Наконец шестой стих рассматриваемой до сих пор «первой песни»: «и горести и смех» — это устойчивая (на всем протяжении творчества Окуджавы) амбивалентная формула его мироощущения: «плачет, мучается, смеется и посвистывает…» («Человек»); «сквозь смех наш короткий и плач…» («Главная песенка»); «и всё это с плачем и смехом…» («В больничное гляну окно, а там за окном — Пироговка…»); «как плачем мы и празднуем…» («Я обнимаю всех живых…») и тому подобное. Сюда подключаются многочисленные и столь же устойчивые сочетания, близкие по смыслу: «счастье и беда», «восторг и тоска», «радость и беда», «удача и неудача», «прелесть и грусть»… Причем превалирует во всех подобных антонимичных сочетаниях такой порядок слов, в котором на втором месте помещается слово, обозначающее негативную эмоцию; таким образом, Окуджава как бы сбивает позитивную эмоцию, заявленную первым словом.

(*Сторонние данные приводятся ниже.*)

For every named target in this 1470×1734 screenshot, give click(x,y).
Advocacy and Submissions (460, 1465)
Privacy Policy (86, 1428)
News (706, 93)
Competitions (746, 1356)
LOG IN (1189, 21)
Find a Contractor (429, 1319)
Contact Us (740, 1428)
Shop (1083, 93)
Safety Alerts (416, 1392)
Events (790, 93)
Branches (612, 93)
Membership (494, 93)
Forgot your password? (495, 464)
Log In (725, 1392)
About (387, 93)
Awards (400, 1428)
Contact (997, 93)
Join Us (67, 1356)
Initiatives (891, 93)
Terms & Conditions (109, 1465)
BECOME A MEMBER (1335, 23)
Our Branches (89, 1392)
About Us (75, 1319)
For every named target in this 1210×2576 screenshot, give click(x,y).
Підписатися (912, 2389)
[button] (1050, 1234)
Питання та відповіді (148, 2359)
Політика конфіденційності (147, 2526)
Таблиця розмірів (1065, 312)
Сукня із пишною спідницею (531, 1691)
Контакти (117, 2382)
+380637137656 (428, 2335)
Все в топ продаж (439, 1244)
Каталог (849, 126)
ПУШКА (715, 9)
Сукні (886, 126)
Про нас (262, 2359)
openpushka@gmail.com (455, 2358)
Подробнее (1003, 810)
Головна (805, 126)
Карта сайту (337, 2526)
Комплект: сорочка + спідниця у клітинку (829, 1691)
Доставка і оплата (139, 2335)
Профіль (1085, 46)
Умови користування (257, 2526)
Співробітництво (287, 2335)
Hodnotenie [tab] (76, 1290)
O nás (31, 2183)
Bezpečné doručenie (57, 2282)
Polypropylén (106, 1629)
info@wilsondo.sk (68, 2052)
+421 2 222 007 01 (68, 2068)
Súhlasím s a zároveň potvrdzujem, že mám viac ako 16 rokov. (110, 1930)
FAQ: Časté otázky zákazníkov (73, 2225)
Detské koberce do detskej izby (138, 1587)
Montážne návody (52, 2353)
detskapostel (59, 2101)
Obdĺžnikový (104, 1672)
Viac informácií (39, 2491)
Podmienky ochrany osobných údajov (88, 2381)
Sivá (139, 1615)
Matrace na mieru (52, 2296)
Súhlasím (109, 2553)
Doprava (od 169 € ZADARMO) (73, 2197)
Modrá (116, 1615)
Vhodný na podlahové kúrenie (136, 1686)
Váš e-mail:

За исключением «Неистов и упрям…», Окуджава не указал больше ни одного своего стихотворения 1940-х годов. Между тем из его собственных воспоминаний (хотя бы о посещении Пастернака — не с одним же только стихотворением?) очевидно, что во второй половине 1940-х годов у него уже сложился корпус сочинений, из которого он мог выбрать некоторое количество на просмотр маститому поэту, а по воспоминаниям, например, И. В. Живописцевой, он уже их «рассылал в разные журналы и газеты»[664]. Работая с 1950 года, по окончании Тбилисского университета, в сельских школах Калужской области (в Шамордине и Высокиничах)[665], а затем, с 1952 года, в Калуге, Окуджава продолжал попытки напечатать что-то из своих стихотворений: «Я на протяжении долгого времени посылал свои стихи в местную газету, откуда мне регулярно их возвращали с благими советами больше читать классику. С классикой я соприкасался, будучи учителем словесности, а на советы (в принципе-то мудрые) обижался. Однажды появился в редакции сам. Меня вспомнили, спросили, поработал ли я над собой и написал ли что-нибудь новенькое. Я сказал, что поработал и написал, и протянул все свои возвращенные из редакции стихи. После чего они были тут же напечатаны»[666]. Это случилось в газете «Молодой ленинец» 21 и 23 января 1953 года. Тогда же, как можно судить по его воспоминаниям, Окуджаву пригласили перейти на работу в газету[667].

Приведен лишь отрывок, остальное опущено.